# Code by TCE team at Qur'an QA 2023 shared task A

# Installation

I use [rclone](https://rclone.org/) to access my drive without asking for permission everytime.
The code accesses a file called colab4 which has my drive access token, you may replicate this on your side or just ignore this altogether and download files manually.  

In [None]:
!lscpu
!nvidia-smi
!free -g

In [None]:
!curl https://rclone.org/install.sh | bash 2> null 1>null

In [None]:
import os
os.environ["TOKENIZERS_PARALLELISM"] = "false"
os.environ["WANDB_DISABLED"] = "true"

In [None]:
!rclone

## Clone repo and prepare the datasets

In [None]:
repo_url = f"https://github.com/mohammed-elkomy/TCE-QQA2023-TASK-A"
!git clone $repo_url
%cd TCE-QQA2023-TASK-A
!pip install -r requirements.txt
!pip install --no-deps python-terrier==0.7.1

### Download and create datasets

In [None]:
!git pull


!python data_scripts/download_datasets.py > null 2> null
!python data_scripts/generate/generate_tydi_qa_pretraining_pairs.py > null 2> null
!python data_scripts/generate/merge_train_dev.py > null 2> null
!python data_scripts/generate/generate_tafseer_data.py > null 2> null

In [None]:
!md5sum data/* | sort -k 2

##### Download pretrained models
Download those files from drive or huggingface

**tydi-pairs ➡ trained only tydi-qa passage-question pairs**
1. araelectra-base-discriminator-tydi-pairs
2. bert-base-arabertv02-tydi-pairs
3. bert-base-arabic-camelbert-ca-tydi-pairs

**tydi-tafseer ➡ trained only tydi-qa passage-question pairs then tafseer pairs**
4. bert-base-arabertv02-tydi-tafseer-pairs
5. bert-base-arabic-camelbert-ca-tydi-tafseer-pairs
6. araelectra-base-discriminator-tydi-tafseer-pairs

**tafseer-pairs ➡ trained only tafseer pairs**
7. bert-base-arabic-camelbert-ca-tafseer-pairs
8. bert-base-arabertv02-tafseer-pairs
9. araelectra-base-discriminator-tafseer-pairs

In [None]:
# make sure to make a copy for the nested DRhard repo
!cp -r "bi-bert-base-arabertv02-tafseer" "biencoder/DRhard/bi-bert-base-arabertv02-tafseer"

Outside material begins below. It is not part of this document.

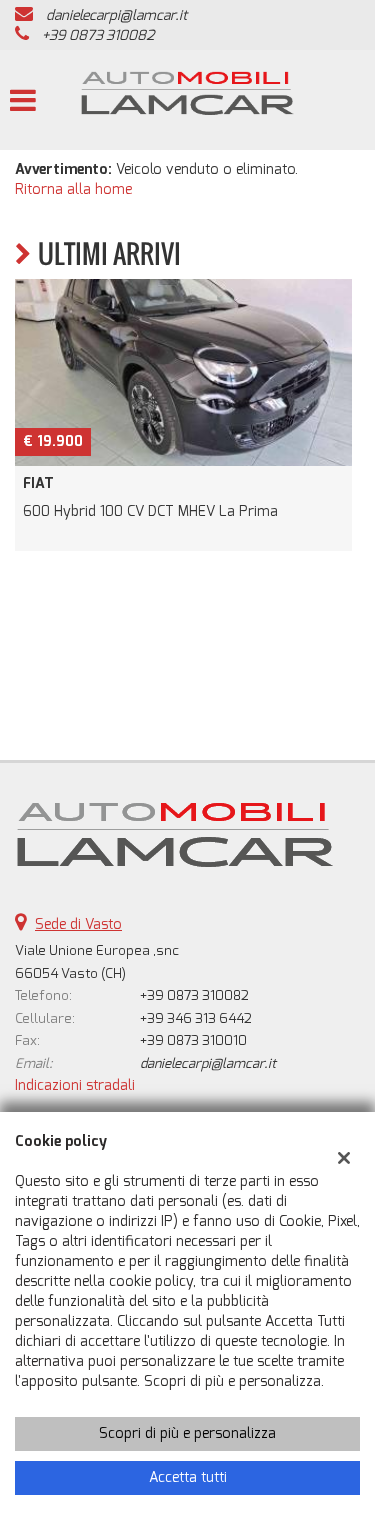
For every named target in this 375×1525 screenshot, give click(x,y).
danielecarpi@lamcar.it (116, 15)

Make sure to use colab for this notebook in order to see the interactive form of experiments.

* We have different models to choose from the list below.
* Set the number of models to train, we train 10 models to get average performance.

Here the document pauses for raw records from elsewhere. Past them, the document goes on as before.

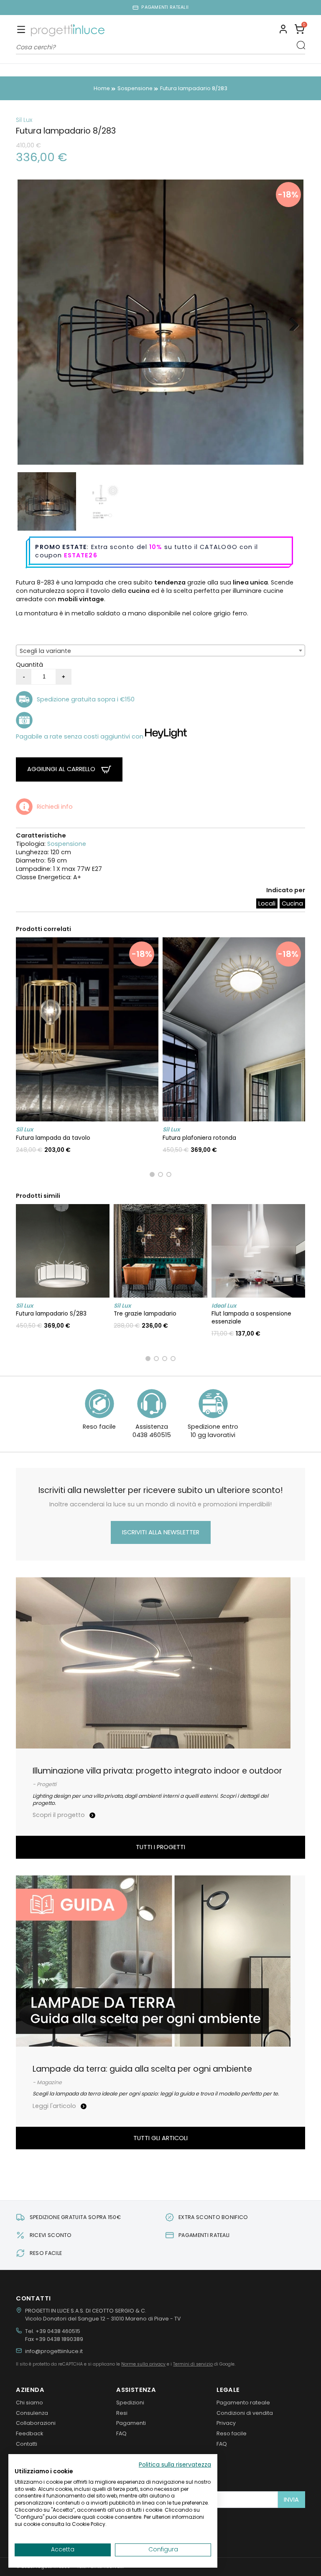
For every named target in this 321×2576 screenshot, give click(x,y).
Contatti (26, 2443)
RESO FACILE (46, 2253)
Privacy (226, 2423)
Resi (121, 2413)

* choose the experiment mode
    1.  QQA23_TaskA_qrcd_v1.2 | QQA  ➡ normal training with official training data and validation with official validation data.  
    2.  QQA23_TaskA_qrcd_v1.2_merged | QQA-merged ➡ combining training and validation for training and perform inference using hidden split (done for testing phase).
    3. pretraining can be made either by "tafseer" or "TYDI" pairs.

---

**Once the training is made you will find a dump file saved!**

something like: araelectra-base-discriminator-tafseer-pairs-fine-tuned-1e-06-5254-train.zip
This is a araelectra-base-discriminator-tafseer-pairs fine-tuned model with:
1. learning rate of 1e-06.
2. A random starting seed of 5254.
4. train.zip means training data is used

This dump file contains models prediction for the given eval or test data.


## Cross Encoder

A cross encoder is a bert-based model that predicts a relevance score for a pair of sentences (late-interaction)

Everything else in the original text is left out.